"Sollevo la penna, perché non voglio balbettare ciò che
non saprei spiegare".
E la ripeto, cadenzando le parole, ogni volta
che mi imbatto in questo passo del primo biografo di san Francesco di Assisi.
Al di là della bellezza e dell'intensità del racconto, nel
quale si narra la visita a Francesco morente da parte della nobildonna romana
chiamata frate Jacopa dal Poverello, provo una grande ammirazione per la lucidità
con cui fra Tommaso da Celano decide di fermare lì il proprio racconto, per non
balbettare ciò che non saprebbe spiegare.

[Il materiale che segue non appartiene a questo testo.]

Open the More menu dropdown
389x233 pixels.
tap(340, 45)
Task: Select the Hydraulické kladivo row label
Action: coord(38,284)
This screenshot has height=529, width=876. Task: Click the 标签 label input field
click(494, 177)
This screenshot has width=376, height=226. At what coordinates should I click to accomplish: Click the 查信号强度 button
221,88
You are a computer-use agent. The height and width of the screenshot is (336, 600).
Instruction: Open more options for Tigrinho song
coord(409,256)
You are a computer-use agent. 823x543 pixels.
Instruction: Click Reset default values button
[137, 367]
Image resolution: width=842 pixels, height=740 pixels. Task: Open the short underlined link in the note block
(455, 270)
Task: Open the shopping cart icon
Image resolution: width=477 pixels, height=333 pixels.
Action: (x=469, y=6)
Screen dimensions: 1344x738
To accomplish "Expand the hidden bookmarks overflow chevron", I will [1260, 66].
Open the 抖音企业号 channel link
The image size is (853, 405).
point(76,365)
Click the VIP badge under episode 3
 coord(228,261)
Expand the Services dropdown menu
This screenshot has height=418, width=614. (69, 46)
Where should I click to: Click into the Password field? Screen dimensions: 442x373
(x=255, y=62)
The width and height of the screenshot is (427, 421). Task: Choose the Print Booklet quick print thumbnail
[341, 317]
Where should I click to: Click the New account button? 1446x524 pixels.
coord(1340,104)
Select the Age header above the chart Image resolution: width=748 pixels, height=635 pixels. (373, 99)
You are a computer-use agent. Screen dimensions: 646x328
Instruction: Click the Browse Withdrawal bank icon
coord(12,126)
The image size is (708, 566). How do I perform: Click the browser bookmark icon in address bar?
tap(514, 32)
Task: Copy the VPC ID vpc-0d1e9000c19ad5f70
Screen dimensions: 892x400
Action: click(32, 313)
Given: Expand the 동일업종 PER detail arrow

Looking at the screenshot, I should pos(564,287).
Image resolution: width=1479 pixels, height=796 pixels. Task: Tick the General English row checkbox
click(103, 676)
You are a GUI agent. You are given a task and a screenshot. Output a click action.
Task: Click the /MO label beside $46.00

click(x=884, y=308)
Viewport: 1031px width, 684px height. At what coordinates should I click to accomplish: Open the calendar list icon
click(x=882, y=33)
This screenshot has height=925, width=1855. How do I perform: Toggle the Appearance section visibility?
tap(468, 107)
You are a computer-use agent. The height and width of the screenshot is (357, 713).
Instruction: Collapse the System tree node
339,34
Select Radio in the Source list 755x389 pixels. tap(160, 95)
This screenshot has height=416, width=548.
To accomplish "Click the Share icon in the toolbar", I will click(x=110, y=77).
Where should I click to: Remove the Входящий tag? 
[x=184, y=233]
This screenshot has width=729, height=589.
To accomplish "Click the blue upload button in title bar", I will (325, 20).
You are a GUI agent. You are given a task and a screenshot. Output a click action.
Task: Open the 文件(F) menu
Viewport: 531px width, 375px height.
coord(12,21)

La professione di giornalista ti porta a guardare i fatti in
modo diverso, a leggerli in filigrana, a comprendere se si tratti solo di un
fatto o se c'è anche una notizia, ovvero se può avere una rilevanza tale da essere
portato a conoscenza degli altri.
Ci si impegna tanto per andare a fondo dei fatti, per
offrirne dettagli e interpretazioni - spesso liberamente tratte dalla propria
fantasia - ma difficilmente si ha la
forza e il coraggio di fermarsi, di rimanere sulla soglia di quello che è
palese, senza addentrarci in percorsi nei quali non sapremmo orientarci e
potremmo far perdere anche chi ci legge.
Ecco la grandezza di questa frase che rappresenta una chiara
indicazione a chi fa questo mestiere, sempre più vetrina e sempre meno
servizio: sollevare la penna per non balbettare ciò che non si può spiegare.